Exchange-traded funds (ETFs) and exchange-traded products (ETPs) attracted the second-highest net inflow on record globally, taking in US$76.24 billion (S$103 billion) last month despite turmoil in developed markets, independent research and consultancy firm ETFGI said yesterday.
Last month's inflow was beaten by January last year, which saw inflows of US$105.7 billion.
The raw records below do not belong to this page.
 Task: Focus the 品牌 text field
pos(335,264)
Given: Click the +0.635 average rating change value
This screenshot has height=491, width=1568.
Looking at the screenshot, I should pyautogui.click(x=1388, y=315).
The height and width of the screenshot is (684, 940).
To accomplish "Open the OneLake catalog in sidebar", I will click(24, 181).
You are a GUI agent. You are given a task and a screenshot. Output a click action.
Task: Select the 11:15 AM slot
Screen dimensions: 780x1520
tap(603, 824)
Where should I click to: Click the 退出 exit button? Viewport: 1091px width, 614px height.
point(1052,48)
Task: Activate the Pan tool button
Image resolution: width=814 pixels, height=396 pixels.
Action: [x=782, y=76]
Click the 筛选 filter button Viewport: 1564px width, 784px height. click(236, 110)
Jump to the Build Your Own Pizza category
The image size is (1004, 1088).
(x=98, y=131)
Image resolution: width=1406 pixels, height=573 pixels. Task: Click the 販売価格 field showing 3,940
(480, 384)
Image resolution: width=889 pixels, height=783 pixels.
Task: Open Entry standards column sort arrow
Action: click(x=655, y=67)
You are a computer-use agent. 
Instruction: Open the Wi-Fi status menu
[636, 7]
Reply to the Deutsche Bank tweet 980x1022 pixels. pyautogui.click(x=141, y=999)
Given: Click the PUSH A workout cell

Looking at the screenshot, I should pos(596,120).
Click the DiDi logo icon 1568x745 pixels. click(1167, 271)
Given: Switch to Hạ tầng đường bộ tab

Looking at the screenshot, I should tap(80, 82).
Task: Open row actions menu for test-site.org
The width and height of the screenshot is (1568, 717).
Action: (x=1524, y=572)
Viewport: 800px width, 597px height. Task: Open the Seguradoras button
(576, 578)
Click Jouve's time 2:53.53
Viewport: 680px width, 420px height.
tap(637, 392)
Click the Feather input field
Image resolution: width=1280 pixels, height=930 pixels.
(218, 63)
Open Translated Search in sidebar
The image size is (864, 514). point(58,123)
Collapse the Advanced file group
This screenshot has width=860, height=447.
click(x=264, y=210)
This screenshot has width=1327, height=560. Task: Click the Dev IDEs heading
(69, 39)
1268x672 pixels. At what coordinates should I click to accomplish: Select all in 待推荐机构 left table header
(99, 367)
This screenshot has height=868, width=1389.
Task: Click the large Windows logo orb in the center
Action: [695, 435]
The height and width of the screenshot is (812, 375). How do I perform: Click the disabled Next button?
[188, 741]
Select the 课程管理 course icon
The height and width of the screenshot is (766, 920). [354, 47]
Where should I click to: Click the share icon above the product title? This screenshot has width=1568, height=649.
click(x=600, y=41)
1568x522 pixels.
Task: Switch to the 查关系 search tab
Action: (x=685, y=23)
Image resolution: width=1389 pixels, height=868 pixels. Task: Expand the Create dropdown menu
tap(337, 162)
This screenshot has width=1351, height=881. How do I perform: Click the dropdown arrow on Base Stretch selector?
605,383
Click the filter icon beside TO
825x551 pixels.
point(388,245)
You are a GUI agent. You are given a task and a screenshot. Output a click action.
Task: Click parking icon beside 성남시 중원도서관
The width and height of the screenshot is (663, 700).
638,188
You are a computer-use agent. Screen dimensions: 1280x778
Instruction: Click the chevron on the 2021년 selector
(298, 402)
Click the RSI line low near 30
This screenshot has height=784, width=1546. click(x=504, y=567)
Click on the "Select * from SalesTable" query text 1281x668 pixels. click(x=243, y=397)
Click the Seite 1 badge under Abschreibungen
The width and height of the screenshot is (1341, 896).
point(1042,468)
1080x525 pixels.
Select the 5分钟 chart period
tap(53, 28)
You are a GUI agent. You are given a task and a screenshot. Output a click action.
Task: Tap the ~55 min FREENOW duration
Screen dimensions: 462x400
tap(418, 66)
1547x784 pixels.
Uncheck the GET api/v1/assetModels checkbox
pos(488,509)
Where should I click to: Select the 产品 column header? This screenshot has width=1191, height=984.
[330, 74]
For last year, global ETFs and ETPs saw inflows of US$516 billion, 26.7 per cent less than the US$654 billion in 2017.
According to the consultancy's December 2018 Global ETF and ETP industry landscape insights report, assets invested in global ETFs and ETPs fell 5.28 per cent to US$4.79 trillion at the end of last month from US$5.06 trillion at the end of November.
While the record US$5.26 trillion for assets invested in ETFs and ETPs in September last year marked an 8.6 per cent increase over 2017, assets invested in the global industry ended down 0.6 per cent for last year.
The consultancy said that substantial inflows during December could be attributed to the top 20 ETFs (by net new assets), which collectively gathered US$40.79 billion. The iShares 1-3 Year Treasury Bond ETF (SHY US) attracted US$3.36 billion, the largest net inflow last month.
At the end of last month, the global ETF/ETP industry had 7,657 ETFs/ETPs, with 14,993 listings, assets of US$4.79 trillion from 401 providers listed on 71 exchanges in 57 countries.